Zahnlos rührte sich jetzt wieder, und Joan unterbrach ihre Arbeit, um ihm noch einmal einen Schlag auf den Kopf zu geben. Zufrieden, dass er abermals das Bewusstsein verlor, schlang sie das behelfsmäßige Seil unter den Armen des Schotten hindurch um seine Brust. Das freie Ende warf sie über den Sattel, lief dann auf die andere Seite des Pferdes und griff nach dem Seil. Sie stemmte die Füße gegen den Boden und begann zu ziehen.

Der Mann war schwer. Joan musste in die Knie gehen und sich mit ihrem ganzen Gewicht an das Seil hängen, um den Schotten auf das Pferd zu ziehen. Schließlich hatte sie es geschafft, und er lag bäuchlings quer auf seinem Pferd, die Arme baumelten auf der einen, die Beine auf der anderen Seite herunter.

Joan seufzte vor Erleichterung und ließ das Seil los, dann lief sie wieder zur anderen Seite des Pferdes, griff unter dem Bauch des Tiers hindurch, zog das herunterhängende Stoffseil zu sich und band es um die Knöchel des Mannes. Es war das Einzige, das ihr einfiel, um dafür zu sorgen, dass er nicht herunterfiel und sie noch mal von vorn anfangen musste. So war es zwar möglich, dass er verrutschen konnte, aber selbst wenn er unter dem Bauch des Tieres hinge, bliebe er doch immer noch mit dem Pferd verbunden.

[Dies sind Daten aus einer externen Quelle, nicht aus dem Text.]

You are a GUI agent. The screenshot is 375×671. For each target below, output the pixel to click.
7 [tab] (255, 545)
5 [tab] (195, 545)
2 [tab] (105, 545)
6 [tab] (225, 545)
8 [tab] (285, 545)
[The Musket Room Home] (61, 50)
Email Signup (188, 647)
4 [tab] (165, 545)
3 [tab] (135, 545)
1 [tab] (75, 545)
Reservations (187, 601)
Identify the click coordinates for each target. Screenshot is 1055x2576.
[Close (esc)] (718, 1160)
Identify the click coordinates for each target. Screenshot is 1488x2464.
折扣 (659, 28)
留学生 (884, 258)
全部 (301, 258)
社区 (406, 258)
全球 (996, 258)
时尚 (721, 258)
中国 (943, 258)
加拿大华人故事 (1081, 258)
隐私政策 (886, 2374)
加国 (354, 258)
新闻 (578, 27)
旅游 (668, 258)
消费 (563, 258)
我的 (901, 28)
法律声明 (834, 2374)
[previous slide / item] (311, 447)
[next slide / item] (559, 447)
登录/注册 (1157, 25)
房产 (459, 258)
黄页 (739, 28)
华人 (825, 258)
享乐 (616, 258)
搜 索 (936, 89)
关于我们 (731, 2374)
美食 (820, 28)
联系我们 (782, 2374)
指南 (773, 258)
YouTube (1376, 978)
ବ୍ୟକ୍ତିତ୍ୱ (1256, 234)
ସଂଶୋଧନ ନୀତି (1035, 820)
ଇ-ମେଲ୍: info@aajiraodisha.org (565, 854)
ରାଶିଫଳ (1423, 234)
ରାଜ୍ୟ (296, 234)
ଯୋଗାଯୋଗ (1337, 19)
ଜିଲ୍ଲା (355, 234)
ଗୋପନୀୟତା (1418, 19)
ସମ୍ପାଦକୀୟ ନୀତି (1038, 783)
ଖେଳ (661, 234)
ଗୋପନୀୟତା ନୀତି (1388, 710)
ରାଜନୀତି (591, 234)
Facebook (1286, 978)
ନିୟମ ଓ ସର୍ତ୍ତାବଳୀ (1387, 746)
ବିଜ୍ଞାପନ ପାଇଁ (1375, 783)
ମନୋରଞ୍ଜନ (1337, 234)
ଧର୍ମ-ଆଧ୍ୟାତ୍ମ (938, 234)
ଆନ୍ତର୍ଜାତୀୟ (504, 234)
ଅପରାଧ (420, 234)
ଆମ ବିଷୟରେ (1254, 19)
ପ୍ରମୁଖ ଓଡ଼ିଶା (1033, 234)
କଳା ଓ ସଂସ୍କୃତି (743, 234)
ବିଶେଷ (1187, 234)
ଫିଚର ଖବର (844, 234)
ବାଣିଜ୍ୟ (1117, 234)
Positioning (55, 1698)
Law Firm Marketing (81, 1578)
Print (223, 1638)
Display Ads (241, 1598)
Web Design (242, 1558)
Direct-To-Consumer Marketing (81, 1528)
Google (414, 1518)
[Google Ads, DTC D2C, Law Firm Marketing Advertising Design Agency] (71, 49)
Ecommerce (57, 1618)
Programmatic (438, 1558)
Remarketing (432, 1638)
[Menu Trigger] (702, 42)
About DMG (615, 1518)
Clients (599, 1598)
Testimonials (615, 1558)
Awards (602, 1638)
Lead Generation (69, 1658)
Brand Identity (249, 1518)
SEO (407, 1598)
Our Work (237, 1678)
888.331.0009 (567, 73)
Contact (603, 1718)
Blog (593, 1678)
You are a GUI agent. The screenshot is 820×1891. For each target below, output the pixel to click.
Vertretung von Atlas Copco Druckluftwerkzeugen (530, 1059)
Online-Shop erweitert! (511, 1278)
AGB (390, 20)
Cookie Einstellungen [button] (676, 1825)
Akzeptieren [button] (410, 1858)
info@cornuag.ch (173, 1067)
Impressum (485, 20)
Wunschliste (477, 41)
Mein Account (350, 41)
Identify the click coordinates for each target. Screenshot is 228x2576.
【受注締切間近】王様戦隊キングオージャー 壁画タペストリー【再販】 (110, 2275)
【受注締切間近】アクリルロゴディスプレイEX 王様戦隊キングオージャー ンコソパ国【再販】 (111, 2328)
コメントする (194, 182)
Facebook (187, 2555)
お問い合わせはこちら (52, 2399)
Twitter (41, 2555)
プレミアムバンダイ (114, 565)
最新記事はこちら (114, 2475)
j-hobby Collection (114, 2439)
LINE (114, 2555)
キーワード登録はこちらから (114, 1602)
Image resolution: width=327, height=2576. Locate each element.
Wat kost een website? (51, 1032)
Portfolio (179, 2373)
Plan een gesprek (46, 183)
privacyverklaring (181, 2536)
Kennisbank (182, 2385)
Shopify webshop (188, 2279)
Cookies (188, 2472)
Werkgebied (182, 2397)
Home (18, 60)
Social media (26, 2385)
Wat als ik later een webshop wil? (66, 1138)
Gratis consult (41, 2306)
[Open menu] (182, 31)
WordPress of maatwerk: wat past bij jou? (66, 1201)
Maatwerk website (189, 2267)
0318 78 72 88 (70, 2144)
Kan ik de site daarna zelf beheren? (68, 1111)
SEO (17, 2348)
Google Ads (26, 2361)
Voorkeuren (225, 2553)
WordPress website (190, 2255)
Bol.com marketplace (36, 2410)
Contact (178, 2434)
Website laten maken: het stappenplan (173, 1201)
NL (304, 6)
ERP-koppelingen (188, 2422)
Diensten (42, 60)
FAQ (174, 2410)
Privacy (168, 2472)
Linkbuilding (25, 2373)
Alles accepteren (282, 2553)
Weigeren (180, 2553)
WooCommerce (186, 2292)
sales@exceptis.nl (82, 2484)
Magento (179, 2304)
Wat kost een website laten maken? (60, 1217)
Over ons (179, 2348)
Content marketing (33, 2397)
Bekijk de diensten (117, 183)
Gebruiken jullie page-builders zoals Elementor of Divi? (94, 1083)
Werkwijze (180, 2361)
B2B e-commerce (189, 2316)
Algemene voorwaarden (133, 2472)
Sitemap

Und dass er verrutschen könnte, hoffte sie zu verhindern, indem sie hinter ihm saß. Sie holte ihren Beutel und sammelte auch die Waffen ein, die die Männer benutzt hatten.

In den Sattel zu steigen war eine Herausforderung für sich, aber schließlich meisterte Joan sie. Als sie saß, griff sie sofort nach den Zügeln, hielt dann jedoch einen Moment inne. Ihr war heiß und sie schwitzte, ihr Gesicht und ihr Kopf schmerzten, und ihr war etwas schwindelig. Um nicht zu riskieren, dass sie ohnmächtig wurde und vom Pferd fiel, wartete Joan, bis sich ihr Herzschlag beruhigt hatte und ihr Kopf wieder klarer wurde. Währenddessen ließ sie Zahnlos nicht aus den Augen, aus Angst, er könnte sich wie ein Ungeheuer aus irgendeinem Albtraum plötzlich erheben und sie daran hindern, zu entkommen. Aber das tat er nicht; vielmehr lag er noch immer reglos auf der Straße, während sie dem Pferd die Fersen in die Seiten drückte, damit es sich in Bewegung setzte. Drei Mal versuchte Joan es, bevor sie sich eingestand, dass mit dem Tier etwas nicht stimmte … oder sie etwas nicht richtig machte. Schließlich hatte sie noch nie zuvor auf einem Pferd gesessen und keine Ahnung, wie man ritt. Seufzend rutschte sie wieder herunter, ging um das Tier herum, nahm die Zügel und führte es den Weg entlang.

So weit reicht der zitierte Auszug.